### WHAT NEEDS TO BE DONE
Reproduce the passage of the 914-6 GT clone text starting with "The color and" and going on through "guess it’s okay!", word for word.

TEXT below:

The color and paintwork alone will stop you dead in your tracks at any public sighting. Trust me, I know from experience. It’s actually the whole reason I stumbled onto this car in the first place. Immediately after seeing it at a local Cars and Coffee event, I knew it needed to be featured here on Front Street. I approached him and explained that I don’t really like 914s, but I was enamored with the build quality and appearance of his car. It was probably not the nicest thing I could have said, but he still remembers it as a highlight, so I guess it’s okay!
It’s About The Journey
One thing to love about Dave Toppin and his 914-6 GT clone is the nature with which he uses it—journeying all over the area just for a chance to gain experiences. His favorite memory with the car came in September of 2018, when he attended an annual 914-only event called Okteenerfest.
“It was held the weekend Hurricane Florence came ashore. I drove the car to northern Georgia, and spent three days driving and hanging with 914 owners, and their cars. [My] car took Best Modified, and People’s Choice for Best in Show. It meant a lot from that group of people. It was rewarding driving down and back in a car that I had completely modified and restored myself,” says Toppin. “The 15-hour drive home in the remnants of a hurricane was something I won’t soon forget, either.”
While at that same event, during the award presentations, one of the organizers—who also happens to be a PPG rep—stopped the whole production to rise from his seat and tell the whole group that he considered Toppin’s paint and bodywork to be one of the best amateur jobs he had seen in his career. Dave freely admits that this occurrence, “still seems like it’s not real.”

End of TEXT.
DATASET EXCERPTS below:

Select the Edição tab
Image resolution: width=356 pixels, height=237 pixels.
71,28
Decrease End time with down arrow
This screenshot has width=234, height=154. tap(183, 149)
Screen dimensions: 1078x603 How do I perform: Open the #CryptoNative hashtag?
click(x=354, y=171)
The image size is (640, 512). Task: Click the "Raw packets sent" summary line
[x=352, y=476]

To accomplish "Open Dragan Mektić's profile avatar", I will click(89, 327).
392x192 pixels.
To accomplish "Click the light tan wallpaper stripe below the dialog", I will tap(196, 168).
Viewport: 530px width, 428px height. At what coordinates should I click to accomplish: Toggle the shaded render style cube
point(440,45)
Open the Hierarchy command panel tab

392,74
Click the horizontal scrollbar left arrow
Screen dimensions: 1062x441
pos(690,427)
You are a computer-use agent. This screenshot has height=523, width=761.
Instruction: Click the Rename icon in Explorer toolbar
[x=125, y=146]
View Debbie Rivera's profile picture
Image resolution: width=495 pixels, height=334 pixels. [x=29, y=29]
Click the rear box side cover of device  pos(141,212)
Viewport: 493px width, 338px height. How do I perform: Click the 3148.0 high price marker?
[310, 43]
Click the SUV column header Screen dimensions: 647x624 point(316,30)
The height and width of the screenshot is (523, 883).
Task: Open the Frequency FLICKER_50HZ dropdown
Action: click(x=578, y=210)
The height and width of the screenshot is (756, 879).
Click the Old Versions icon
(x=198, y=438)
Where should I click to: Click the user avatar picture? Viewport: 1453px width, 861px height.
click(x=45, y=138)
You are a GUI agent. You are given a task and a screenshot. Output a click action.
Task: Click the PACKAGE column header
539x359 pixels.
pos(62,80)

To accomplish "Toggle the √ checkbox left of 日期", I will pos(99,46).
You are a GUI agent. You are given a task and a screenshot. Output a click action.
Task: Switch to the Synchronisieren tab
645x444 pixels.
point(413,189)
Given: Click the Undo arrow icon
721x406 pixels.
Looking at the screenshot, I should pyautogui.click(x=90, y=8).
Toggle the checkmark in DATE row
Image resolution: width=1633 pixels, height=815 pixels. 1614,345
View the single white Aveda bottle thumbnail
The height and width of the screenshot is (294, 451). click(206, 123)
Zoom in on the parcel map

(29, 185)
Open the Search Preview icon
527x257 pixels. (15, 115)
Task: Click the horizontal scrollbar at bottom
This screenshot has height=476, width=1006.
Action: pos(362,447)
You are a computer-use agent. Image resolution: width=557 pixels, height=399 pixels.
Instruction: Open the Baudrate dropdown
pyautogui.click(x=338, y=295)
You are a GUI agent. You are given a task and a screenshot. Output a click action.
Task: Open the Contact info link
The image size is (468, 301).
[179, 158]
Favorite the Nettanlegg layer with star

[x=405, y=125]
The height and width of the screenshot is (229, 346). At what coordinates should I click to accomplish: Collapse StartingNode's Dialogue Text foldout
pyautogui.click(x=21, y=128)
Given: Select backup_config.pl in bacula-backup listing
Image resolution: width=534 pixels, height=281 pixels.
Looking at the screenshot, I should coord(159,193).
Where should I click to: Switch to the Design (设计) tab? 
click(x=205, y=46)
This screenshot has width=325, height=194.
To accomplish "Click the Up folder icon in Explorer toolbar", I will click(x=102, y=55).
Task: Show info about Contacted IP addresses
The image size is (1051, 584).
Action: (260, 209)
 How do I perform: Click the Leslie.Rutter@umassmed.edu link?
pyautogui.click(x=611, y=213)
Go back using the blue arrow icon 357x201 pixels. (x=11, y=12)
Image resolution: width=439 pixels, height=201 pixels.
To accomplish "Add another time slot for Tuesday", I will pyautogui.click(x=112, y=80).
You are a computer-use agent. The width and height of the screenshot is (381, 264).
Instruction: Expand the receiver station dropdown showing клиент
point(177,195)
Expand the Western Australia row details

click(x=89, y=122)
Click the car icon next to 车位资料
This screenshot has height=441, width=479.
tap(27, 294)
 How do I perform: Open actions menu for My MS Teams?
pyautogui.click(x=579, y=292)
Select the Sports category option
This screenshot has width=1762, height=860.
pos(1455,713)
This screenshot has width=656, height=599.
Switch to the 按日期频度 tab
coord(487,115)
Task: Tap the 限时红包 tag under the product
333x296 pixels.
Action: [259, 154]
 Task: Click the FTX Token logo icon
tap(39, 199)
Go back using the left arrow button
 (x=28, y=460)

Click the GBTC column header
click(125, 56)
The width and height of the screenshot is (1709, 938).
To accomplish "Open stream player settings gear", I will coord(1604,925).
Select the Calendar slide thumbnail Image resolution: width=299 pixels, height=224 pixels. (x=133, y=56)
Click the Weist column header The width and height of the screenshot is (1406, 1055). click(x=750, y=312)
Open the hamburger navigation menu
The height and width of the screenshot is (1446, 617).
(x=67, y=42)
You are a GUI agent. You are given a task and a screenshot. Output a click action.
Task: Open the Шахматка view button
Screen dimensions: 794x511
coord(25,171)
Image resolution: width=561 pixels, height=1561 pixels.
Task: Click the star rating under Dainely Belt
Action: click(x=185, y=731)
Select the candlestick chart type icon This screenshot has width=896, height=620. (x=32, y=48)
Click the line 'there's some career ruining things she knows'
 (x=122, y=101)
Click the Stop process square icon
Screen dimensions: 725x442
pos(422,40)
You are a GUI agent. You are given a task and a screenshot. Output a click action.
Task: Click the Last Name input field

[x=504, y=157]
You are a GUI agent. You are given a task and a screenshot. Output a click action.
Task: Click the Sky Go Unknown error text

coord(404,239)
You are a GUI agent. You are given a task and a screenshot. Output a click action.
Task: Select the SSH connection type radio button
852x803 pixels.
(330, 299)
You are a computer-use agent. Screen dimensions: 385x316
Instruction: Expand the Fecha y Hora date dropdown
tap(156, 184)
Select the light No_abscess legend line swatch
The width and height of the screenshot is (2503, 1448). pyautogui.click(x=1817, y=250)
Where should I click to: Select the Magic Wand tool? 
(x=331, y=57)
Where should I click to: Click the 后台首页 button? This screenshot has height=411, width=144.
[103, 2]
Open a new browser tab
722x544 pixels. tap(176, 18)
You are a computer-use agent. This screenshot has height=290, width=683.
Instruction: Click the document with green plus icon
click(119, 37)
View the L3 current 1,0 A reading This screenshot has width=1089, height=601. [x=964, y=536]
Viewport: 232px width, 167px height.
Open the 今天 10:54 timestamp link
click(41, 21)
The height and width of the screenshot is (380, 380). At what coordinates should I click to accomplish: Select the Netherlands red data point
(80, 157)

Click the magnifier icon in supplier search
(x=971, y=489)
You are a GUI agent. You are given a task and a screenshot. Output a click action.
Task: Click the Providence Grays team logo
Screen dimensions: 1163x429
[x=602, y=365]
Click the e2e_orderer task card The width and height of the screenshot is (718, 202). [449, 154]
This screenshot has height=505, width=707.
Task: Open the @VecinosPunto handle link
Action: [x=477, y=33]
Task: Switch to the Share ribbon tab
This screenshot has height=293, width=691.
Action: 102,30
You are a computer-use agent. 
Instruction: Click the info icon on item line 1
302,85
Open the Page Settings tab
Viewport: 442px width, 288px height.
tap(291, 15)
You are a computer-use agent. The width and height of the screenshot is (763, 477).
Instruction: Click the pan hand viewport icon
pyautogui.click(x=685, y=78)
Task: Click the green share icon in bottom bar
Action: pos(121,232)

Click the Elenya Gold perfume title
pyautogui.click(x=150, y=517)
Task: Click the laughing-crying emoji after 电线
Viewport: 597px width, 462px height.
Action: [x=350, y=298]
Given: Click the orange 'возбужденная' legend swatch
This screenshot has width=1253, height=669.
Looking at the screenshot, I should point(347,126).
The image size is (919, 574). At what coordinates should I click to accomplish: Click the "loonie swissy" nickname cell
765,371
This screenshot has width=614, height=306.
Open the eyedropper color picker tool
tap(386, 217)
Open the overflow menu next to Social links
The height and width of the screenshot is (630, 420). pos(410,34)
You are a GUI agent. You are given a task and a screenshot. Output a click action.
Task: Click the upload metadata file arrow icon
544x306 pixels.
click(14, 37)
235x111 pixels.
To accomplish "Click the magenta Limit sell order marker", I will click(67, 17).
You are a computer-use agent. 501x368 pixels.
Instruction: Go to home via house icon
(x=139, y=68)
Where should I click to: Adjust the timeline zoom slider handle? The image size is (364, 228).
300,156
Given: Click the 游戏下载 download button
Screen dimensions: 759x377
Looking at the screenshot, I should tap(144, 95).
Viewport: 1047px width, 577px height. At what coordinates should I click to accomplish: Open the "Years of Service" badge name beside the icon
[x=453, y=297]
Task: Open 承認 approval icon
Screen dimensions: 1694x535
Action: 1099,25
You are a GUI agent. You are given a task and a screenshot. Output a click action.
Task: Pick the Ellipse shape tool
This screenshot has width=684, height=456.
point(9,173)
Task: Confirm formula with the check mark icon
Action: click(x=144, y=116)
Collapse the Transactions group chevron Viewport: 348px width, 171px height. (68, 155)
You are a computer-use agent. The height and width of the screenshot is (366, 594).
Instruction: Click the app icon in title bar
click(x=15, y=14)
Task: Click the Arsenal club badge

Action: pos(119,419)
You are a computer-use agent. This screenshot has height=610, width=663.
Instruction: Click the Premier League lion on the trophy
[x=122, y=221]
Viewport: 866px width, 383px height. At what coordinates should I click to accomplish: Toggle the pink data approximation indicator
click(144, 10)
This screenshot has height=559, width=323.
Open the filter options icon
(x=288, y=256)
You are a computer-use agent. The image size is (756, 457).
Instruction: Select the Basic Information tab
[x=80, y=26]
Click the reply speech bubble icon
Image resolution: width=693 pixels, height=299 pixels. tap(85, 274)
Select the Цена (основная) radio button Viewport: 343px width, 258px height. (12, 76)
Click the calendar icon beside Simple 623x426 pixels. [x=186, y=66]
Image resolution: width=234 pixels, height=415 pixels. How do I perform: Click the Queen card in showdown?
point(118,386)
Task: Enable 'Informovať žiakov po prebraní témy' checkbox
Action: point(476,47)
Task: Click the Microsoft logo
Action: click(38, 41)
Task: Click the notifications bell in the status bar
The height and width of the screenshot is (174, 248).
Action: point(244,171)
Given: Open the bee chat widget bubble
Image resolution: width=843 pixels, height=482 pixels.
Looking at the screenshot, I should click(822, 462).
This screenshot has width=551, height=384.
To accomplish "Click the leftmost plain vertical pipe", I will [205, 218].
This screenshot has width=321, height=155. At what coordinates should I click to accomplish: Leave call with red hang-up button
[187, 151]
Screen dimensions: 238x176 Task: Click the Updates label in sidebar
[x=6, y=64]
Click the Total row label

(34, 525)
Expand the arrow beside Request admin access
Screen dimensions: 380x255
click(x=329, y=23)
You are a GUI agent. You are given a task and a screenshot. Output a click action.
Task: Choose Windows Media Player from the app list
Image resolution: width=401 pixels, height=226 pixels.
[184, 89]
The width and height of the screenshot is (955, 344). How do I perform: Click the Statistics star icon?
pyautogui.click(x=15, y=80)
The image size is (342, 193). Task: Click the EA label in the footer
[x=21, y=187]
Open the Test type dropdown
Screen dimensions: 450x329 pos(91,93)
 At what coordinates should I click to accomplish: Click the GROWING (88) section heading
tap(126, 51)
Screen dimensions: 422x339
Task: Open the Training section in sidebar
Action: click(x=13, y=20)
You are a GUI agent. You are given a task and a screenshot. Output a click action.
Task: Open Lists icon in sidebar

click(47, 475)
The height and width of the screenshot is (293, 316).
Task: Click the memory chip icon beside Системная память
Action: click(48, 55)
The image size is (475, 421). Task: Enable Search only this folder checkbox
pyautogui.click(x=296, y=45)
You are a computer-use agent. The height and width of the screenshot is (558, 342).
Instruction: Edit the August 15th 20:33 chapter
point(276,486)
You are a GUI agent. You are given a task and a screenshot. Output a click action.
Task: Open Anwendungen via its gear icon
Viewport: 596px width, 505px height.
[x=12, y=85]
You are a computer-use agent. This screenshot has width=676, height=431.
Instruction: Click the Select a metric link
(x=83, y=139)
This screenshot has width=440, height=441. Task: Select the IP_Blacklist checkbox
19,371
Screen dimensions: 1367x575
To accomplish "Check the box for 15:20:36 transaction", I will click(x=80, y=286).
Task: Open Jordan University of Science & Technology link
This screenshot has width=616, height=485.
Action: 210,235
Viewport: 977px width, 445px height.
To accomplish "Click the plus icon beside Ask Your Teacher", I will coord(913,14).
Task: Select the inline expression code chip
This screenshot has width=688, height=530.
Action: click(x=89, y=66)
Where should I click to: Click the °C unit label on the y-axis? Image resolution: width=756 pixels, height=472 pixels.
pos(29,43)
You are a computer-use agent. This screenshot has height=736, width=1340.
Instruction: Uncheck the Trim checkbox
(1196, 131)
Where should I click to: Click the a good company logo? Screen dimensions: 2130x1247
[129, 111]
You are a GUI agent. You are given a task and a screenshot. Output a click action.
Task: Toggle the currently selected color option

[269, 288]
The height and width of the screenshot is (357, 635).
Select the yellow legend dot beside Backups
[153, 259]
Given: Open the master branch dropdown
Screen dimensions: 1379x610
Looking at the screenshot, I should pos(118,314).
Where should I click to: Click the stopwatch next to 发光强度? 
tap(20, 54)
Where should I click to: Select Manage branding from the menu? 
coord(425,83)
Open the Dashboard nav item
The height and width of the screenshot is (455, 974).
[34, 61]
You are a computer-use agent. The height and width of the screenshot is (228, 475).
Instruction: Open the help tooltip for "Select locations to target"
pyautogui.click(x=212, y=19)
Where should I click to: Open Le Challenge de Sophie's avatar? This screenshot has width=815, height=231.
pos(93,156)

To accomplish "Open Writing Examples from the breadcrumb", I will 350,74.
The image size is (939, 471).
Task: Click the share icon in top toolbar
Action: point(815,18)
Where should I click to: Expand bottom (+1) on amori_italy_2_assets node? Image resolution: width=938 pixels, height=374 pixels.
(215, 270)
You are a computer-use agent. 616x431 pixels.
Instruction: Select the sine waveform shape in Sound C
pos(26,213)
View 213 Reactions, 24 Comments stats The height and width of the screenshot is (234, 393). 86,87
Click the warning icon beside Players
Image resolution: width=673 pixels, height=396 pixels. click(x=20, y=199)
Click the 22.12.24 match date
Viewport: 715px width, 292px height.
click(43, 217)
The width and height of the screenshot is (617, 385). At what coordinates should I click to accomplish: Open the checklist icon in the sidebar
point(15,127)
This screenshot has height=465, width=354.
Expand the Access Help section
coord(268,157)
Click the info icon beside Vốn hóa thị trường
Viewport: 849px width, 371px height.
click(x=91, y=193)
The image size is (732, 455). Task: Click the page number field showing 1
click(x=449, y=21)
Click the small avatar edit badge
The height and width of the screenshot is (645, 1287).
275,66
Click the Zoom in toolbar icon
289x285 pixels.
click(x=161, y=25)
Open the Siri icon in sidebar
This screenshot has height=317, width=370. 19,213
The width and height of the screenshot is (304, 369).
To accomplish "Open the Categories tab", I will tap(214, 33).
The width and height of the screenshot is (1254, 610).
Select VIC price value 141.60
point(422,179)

End of DATASET EXCERPTS.

### REPLY
The color and paintwork alone will stop you dead in your tracks at any public sighting. Trust me, I know from experience. It’s actually the whole reason I stumbled onto this car in the first place. Immediately after seeing it at a local Cars and Coffee event, I knew it needed to be featured here on Front Street. I approached him and explained that I don’t really like 914s, but I was enamored with the build quality and appearance of his car. It was probably not the nicest thing I could have said, but he still remembers it as a highlight, so I guess it’s okay!